__DIRECTION 1__. In the text on predicting soil organic carbon, translate the sentence "The samples from the spectral library will be harmonized by pedotransfer functions." into Spanish.
__DIRECTION 2__. Render the records from the line containing "Select the Front" through the end of the records as a JSON list of strings, one string per line, leaving out blank lines.

+++ EXTRACTED TEXT

Evaluate if the analytical method affects the SOC prediction by Vis-NIR. The leave-one-out cross-validation performance of three predictive models (Random Forest, Cubist, and Partial Least Square Regression) calibrated using SOC data from 395 soil samples was analyzed by three analytical methods (DC, WCt, and WCc) and three Vis-NIR spectra preprocessing techniques (smoothing, continuum removal, and Savitzky-Golay first derivative).
Evaluate whether a standard analytical method is more important than a large sample size in SOC predictions by Vis-NIR to make the most accurate SOC predictions. The spectral models from study 1 will be used, according to the individual reference analytical method (DC, WCc, and WCt). Additional SOC data from the spectral library will be iteratively added, accounting for 10 to 500% of the reference method. The additional data are a mix of measurements derived from DC, WCc, and WCt. To select these samples a bootstrap resampling technique will be used. This technique was chosen because wet determination errors are not homoscedastic. Thus, resampling will allow n possibilities of combinations, ensuring that the prediction result is less affected by extreme values in the data set.
Evaluate whether data harmonization can overcome the effects of the analytical methods and improve SOC prediction by Vis-NIR. The spectral models from study 1 will be used. The samples from the spectral library will be harmonized by pedotransfer functions. Additional SOC data from the spectral library (harmonized) will be added iteratively accounting for 10 to 500% of the reference method. The models from study 1, study 2, and study 3 will be compared by four metrics to assess performance: coefficient of determination (R2), root mean square error (RMSE), mean error (ME), and the ratio of performance to interquartile range (RPIQ).

++++++
+++ ENTRIES SUPPLIED

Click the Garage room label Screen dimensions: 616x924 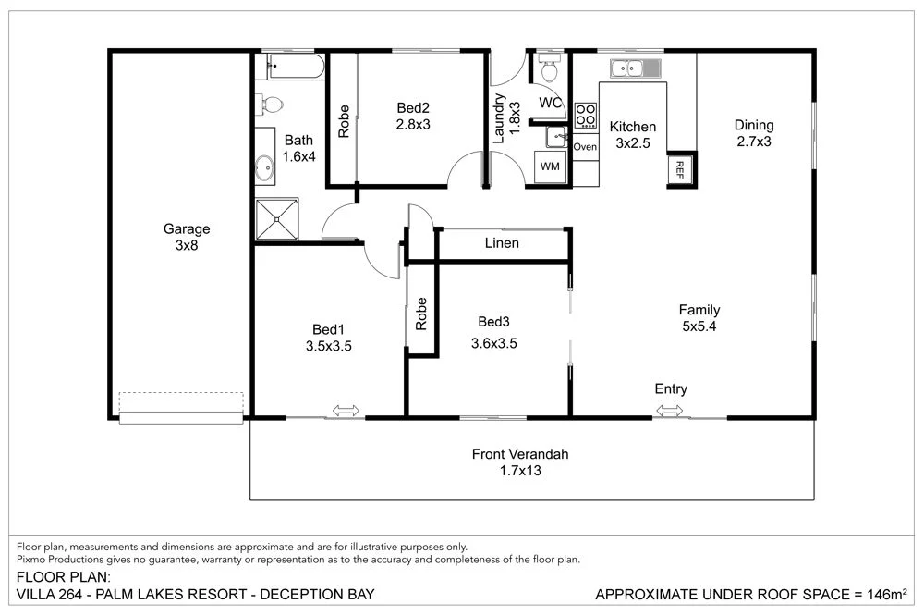(187, 228)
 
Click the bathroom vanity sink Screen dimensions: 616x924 (264, 168)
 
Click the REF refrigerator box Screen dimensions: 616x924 (680, 167)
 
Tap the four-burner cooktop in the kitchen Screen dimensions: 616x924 (586, 115)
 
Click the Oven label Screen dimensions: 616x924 (586, 147)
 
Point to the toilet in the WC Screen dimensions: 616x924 (549, 68)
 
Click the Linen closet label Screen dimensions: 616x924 (502, 243)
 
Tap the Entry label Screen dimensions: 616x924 (671, 389)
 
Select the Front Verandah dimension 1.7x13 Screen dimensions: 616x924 (520, 471)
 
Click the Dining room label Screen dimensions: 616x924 (754, 126)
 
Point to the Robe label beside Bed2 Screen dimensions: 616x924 (344, 120)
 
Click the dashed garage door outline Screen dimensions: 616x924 (180, 403)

++++++

__TASK RESULT 1__. Las muestras de la biblioteca espectral se armonizarán mediante funciones de pedotransferencia.

__TASK RESULT 2__.
[
  "Select the Front Verandah dimension 1.7x13 Screen dimensions: 616x924 (520, 471)",
  "Click the Dining room label Screen dimensions: 616x924 (754, 126)",
  "Point to the Robe label beside Bed2 Screen dimensions: 616x924 (344, 120)",
  "Click the dashed garage door outline Screen dimensions: 616x924 (180, 403)"
]